The electronic version of this article is the complete one and can be found online at: http://www.biomedcentral.com/1472-6882/12/S1/P142


Published:12 June 2012

© 2012 Davis et al; licensee BioMed Central Ltd.

This is an Open Access article distributed under the terms of the Creative Commons Attribution License (http://creativecommons.org/licenses/by/2.0), which permits unrestricted use, distribution, and reproduction in any medium, provided the original work is properly cited.

Purpose

The highly variable nature of acupuncture needling creates challenges to systematic research. The goal of this study was to test the feasibility of quantifying acupuncture needle manipulation using motion and force measurements.

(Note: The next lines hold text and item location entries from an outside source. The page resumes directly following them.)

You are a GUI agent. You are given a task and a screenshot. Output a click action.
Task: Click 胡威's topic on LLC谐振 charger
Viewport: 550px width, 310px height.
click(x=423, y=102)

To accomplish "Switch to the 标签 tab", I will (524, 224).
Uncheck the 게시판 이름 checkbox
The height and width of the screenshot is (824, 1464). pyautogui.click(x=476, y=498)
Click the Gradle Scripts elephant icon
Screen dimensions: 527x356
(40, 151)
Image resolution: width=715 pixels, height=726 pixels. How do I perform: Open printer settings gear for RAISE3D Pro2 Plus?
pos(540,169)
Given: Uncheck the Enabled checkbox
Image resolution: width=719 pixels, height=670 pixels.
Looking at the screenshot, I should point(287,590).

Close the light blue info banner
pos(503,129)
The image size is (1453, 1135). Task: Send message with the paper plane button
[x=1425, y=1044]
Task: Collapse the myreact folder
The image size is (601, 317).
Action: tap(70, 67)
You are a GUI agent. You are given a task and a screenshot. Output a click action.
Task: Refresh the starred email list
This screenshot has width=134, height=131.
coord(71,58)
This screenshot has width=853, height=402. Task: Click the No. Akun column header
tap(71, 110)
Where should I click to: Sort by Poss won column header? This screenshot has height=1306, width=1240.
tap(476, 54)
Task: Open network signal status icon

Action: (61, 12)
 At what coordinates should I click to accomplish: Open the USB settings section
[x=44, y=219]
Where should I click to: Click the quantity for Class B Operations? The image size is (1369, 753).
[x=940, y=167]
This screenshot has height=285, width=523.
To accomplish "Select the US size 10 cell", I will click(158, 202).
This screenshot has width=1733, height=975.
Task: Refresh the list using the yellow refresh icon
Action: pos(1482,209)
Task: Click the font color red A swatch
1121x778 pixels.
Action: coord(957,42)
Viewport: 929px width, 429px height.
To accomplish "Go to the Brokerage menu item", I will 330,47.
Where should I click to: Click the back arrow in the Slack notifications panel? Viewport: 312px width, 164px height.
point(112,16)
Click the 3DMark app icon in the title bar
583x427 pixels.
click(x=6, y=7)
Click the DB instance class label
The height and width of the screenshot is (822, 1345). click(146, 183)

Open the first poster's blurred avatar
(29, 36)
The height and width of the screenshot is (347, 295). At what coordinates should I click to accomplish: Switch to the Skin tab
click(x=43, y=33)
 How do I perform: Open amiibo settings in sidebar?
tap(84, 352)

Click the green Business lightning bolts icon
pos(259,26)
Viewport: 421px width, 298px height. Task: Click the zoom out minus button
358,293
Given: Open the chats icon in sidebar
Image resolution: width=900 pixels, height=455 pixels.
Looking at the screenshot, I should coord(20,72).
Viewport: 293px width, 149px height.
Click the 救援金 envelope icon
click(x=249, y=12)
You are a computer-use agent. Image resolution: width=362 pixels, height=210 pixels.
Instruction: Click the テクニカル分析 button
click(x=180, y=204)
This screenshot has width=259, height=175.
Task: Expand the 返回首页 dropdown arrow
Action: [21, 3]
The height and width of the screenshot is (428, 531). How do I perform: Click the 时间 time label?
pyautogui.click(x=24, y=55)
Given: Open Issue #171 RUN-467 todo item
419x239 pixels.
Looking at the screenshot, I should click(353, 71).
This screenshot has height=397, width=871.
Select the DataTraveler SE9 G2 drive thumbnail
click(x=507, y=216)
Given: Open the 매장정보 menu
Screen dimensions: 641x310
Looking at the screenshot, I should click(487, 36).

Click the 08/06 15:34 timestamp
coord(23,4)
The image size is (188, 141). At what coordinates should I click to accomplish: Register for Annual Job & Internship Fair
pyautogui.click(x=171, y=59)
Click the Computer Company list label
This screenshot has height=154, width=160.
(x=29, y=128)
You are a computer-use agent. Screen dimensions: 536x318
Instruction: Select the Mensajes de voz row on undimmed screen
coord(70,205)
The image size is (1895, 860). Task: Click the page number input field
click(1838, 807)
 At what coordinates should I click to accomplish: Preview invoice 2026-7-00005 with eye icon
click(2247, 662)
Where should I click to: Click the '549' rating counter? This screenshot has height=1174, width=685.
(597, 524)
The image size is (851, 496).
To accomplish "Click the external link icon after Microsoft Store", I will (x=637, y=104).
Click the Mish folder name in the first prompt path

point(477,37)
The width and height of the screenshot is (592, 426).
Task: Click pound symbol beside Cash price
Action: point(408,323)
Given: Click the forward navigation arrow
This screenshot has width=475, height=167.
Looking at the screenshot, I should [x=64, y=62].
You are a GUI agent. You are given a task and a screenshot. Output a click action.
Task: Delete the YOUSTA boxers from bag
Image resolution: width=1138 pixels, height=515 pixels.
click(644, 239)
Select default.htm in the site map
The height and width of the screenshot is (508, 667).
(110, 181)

We hypothesized that distinct needling styles and techniques would produce different needle motion and force patterns that could be quantified and differentiated from each other.

Methods

A new needling sensor tool (Acusensor) was used to record needling in real time as performed by six New England School of Acupuncture (NESA) faculty from the “Chinese Acupuncture” (Style 1) and “Japanese Acupuncture” (Style 2) programs (three from each). Each faculty expert needled twelve points (six bilateral locations) in twelve healthy human subjects using both tonification (Technique 1) and dispersal (Technique 2). Parameters calculated from the raw needling data were displacement amplitude, displacement frequency, rotation amplitude, rotation frequency, force amplitude, and torque amplitude.

Results

Data analysis revealed significant differences in the amplitude of both displacement and rotation between needling performed by faculty from two different acupuncture styles. We also found significant overall differences in the frequency of displacement between tonification and dispersal that were not dependent of the style of acupuncture being performed. The relationships between displacement and rotation frequencies, as well as between displacement and force amplitudes, showed considerable variability across individual acupuncturists and subjects.

Conclusion

Needling motion and force parameters can be quantified in a treatment-like setting. Needling data can subsequently be analyzed, providing an objective method for characterizing needling in acupuncture basic and clinical research.